__RECORDS FOR THE TASK__.
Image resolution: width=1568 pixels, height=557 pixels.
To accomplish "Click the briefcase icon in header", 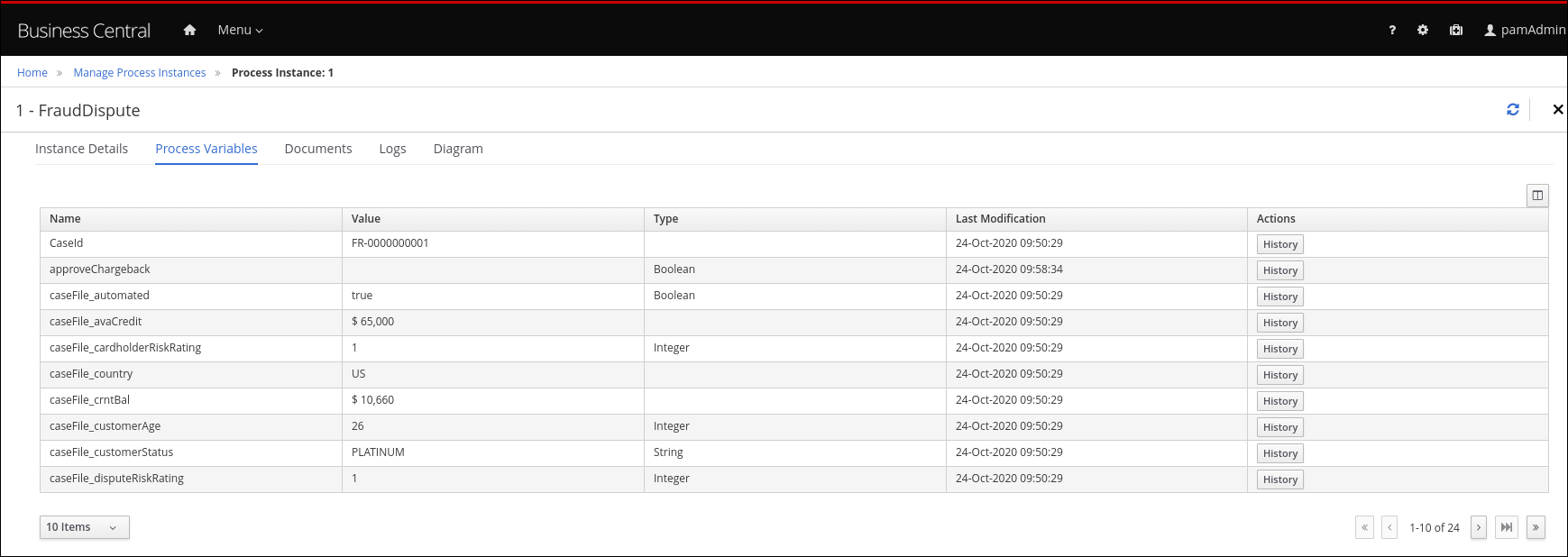I will [1456, 30].
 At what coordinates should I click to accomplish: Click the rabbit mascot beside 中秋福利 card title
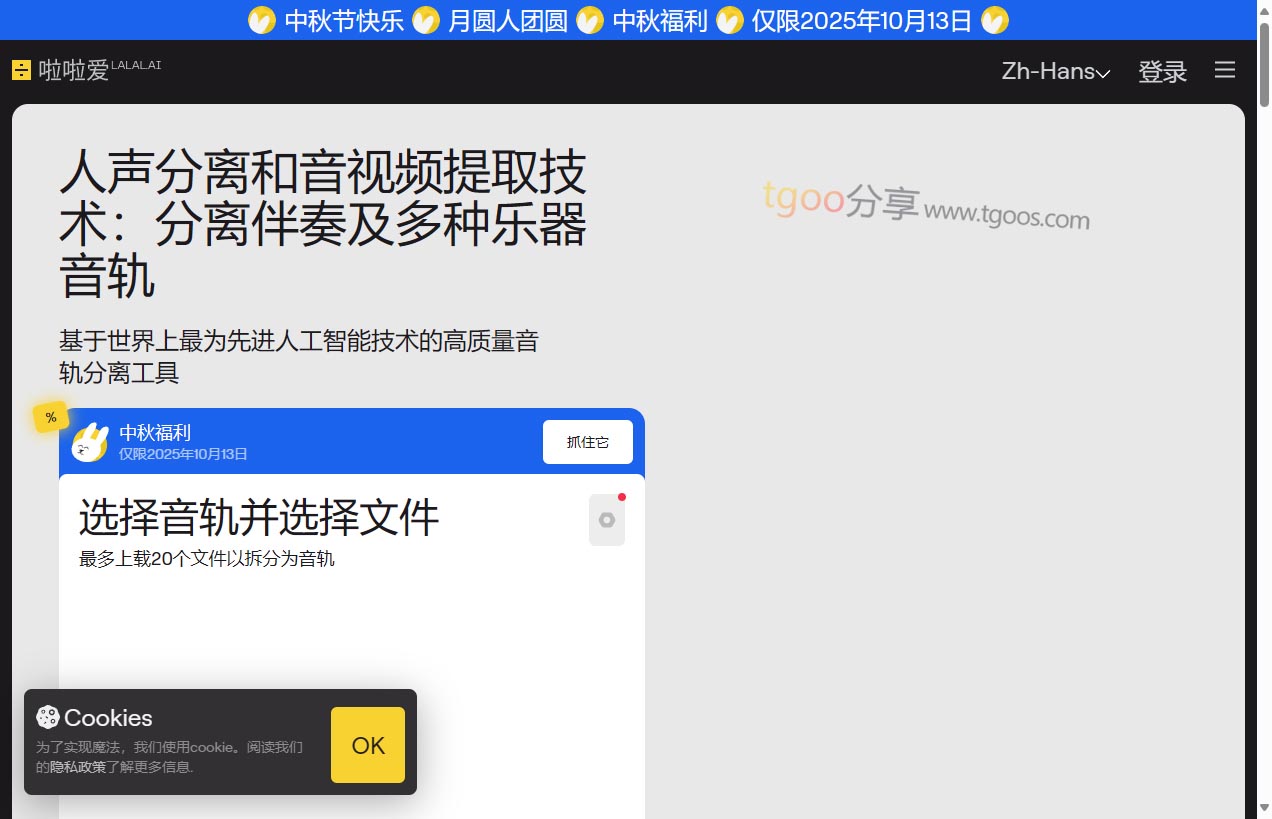tap(89, 442)
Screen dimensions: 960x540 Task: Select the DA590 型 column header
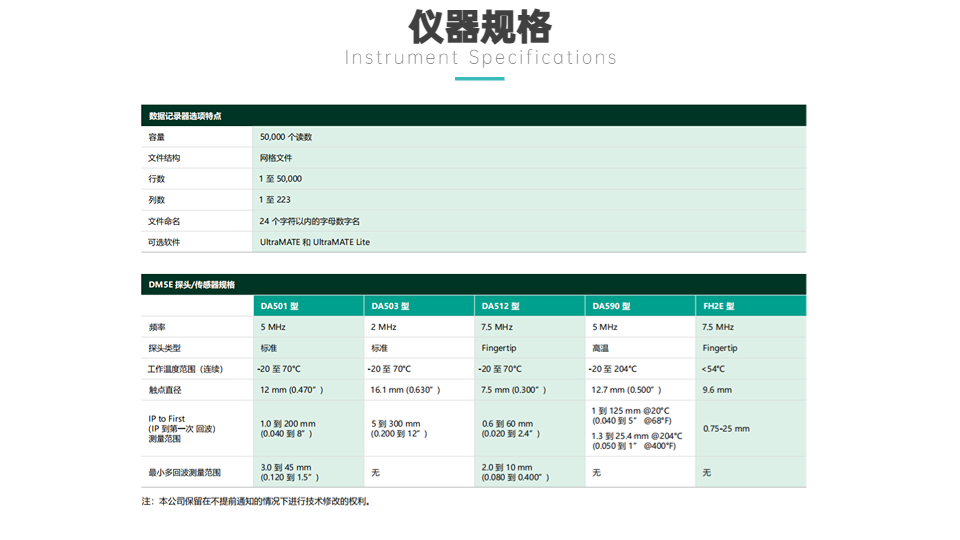pos(611,306)
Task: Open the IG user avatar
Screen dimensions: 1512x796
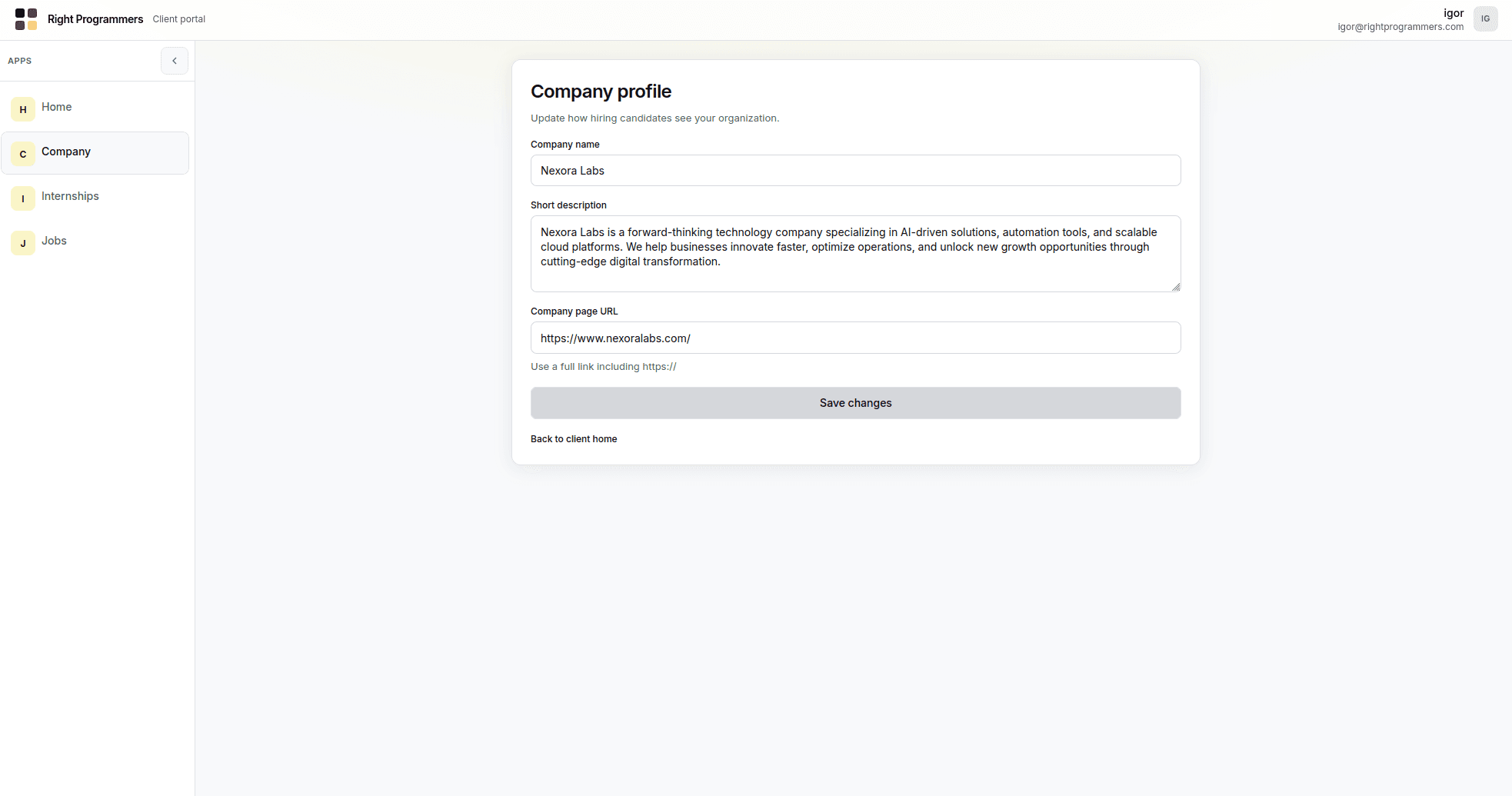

__WHAT TO DO__.
Beginning with the line that contains "At what coordinates" in the data above, please copy each line exactly until the last line, both ends included, skipping any pictures.

__TASK SOLUTION__.
 At what coordinates should I click to accomplish: Click the rabbit mascot beside 中秋福利 card title
tap(89, 442)
Screen dimensions: 960x540 Task: Select the DA590 型 column header
pos(611,306)
Task: Open the IG user avatar
Screen dimensions: 1512x796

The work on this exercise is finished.